R&D Tax Credit - Let's Make it Permanent
Dr. Dana Durham, V.P. Technology for Syrgis comments that once again Congress is debating extending the R&D Tax Credit for corporations. Once again? Created in 1981 to boost R&D spending, the Research and Experimentation Credit has always been a temporary measure and has been extended 14 times over its life. President Obama signed the latest extension authorization in December 2010. This extension, too, will expire December 31, 2011. The current debate is centered around doing away with the credit entirely in lieu of a reduced corporate tax rate from 35% to perhaps as low as 25%. As appealing as that sounds, I believe this is a poor choice.
Some companies are in apparent support of the elimination of the credit to garner a lower rate. (http://articles.latimes.com/2011/jun/03/business/la-fi-corporate-tax-rat...). But clearly part of the appeal to eliminate the credit is the desire to remove the uncertainty of its application. Planning has been and currently must be based on an assumption Congress will resurrect the credit. Further, the calculation of the credit is onerous (see the Dept. of Treasury report for details) and adds unwanted complexity to business reporting.
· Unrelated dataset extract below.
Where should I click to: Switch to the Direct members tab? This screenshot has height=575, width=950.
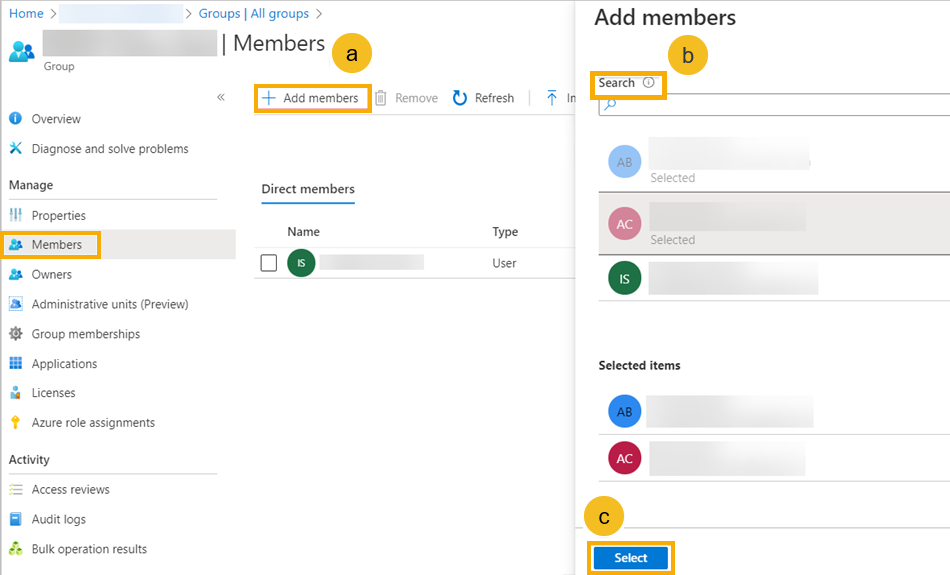click(x=308, y=189)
Despite its shortcomings, the credit does work. Recent studies (http://www.treasury.gov/resource-center/tax-policy/Documents/Research%20...) have shown that the Research and Experimentation Credit generates a dollar for dollar increase in R&D expenditures in the US. These are not inconsequential expenditures. According to the Department of the Treasury, in 2008 (the last year of available data), 42.6% of all tax returns claiming the credit were from the Manufacturing sector. These returns claimed $5.76B (69% of total) of credit. The chemical industry claimed $1.49B credit (17.9% of the total).
So what’s the big deal? After 30 years in the chemical industry, I know that R&D spending is highly scrutinized (rightly so, but that’s a different story!) and one of the first things to be cut in poor economic times. My fear is that, even in good times, little of the cut in corporate tax will be applied to R&D but rather to the bottom line to improve shareholder value. The US is already slipping in R&D intensity. In 2009, the US ranked 24th of 38 in the OECD’s measures of industrial tax incentives. Also, in 2009 21 OECD countries offered R&D incentives versus only 12 in 1996. Finally, the US share of global R&D spending was 33% in 2007 versus 39% in 1999, while over the same period China’s share increased fourfold. Global competition is heating up and the US in NOT keeping up.
Get involved. Work with your trade groups and SOCMA to encourage your Representatives to amend and make permanent the R&D tax credit!